In deze zaak heeft de Rechtbank Gelderland op 23 januari 2020 uitspraak gedaan over een last onder dwangsom die was opgelegd aan [Naam G] voor het gebruik van een pand aan de [adres 1] te [plaats] voor 80 zelfstandige wooneenheden. De rechtbank oordeelde dat het besluit van het college van burgemeester en wethouders van de gemeente Nijmegen om de last op te leggen, in strijd was met het motiveringsbeginsel. De rechtbank stelde vast dat er vóór het opleggen van de dwangsom geen onderzoek was verricht naar de voorkeurswaarden uit de Wet geluidhinder, wat noodzakelijk was om te bepalen of het gebruik van het pand in strijd was met de geldende bestemmingsplanregels.
De rechtbank ging verder in op de vraag of er concreet zicht op legalisatie van de situatie bestond, aangezien eisers een aanvraag voor een omgevingsvergunning hadden ingediend voor het realiseren van dove gevels in het pand.

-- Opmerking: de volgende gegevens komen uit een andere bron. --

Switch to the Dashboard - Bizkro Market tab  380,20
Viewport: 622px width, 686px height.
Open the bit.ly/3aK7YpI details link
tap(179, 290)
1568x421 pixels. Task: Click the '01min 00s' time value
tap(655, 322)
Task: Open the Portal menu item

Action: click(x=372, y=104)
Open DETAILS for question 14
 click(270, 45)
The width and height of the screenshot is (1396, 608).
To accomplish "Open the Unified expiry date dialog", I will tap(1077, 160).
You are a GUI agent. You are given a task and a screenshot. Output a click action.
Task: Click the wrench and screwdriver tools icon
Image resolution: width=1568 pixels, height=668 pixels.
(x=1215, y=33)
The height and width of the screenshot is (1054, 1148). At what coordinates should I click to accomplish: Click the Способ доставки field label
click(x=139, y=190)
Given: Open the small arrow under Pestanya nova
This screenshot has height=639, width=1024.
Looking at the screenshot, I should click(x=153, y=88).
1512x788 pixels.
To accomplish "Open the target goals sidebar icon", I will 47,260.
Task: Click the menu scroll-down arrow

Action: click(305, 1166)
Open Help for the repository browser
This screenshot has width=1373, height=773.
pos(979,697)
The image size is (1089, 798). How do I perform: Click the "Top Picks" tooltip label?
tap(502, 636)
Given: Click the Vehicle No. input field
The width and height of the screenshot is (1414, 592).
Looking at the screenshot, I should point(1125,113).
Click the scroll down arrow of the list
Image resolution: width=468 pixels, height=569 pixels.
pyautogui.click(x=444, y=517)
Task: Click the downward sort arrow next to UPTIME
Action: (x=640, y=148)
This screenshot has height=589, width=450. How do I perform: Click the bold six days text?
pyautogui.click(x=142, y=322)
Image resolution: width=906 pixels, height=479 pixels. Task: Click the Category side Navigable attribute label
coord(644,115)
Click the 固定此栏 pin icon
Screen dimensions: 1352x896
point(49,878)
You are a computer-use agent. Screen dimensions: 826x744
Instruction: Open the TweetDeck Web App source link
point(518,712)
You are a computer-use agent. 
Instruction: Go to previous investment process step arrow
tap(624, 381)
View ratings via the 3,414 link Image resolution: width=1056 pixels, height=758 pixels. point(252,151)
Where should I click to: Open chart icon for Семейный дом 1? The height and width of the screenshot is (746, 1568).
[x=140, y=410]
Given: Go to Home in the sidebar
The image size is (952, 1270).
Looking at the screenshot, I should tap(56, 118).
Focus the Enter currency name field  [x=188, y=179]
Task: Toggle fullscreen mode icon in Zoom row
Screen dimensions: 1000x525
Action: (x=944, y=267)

De rechtbank concludeerde dat, hoewel onduidelijk was hoeveel woningen voldeden aan de voorkeurswaarden, er wel degelijk een mogelijkheid bestond dat na vergunningverlening de dove gevels zouden worden aangebracht, wat zou leiden tot legalisering van het gebruik.
Uiteindelijk vernietigde de rechtbank het besluit op bezwaar van 26 maart 2019 en oordeelde dat het beroep van eisers gegrond was. De rechtbank veroordeelde verweerder in de proceskosten van eisers en droeg verweerder op het griffierecht te vergoeden. De uitspraak benadrukt het belang van zorgvuldigheid en motivering bij handhavend optreden door bestuursorganen, vooral in situaties waar de belangen van meerdere partijen op het spel staan.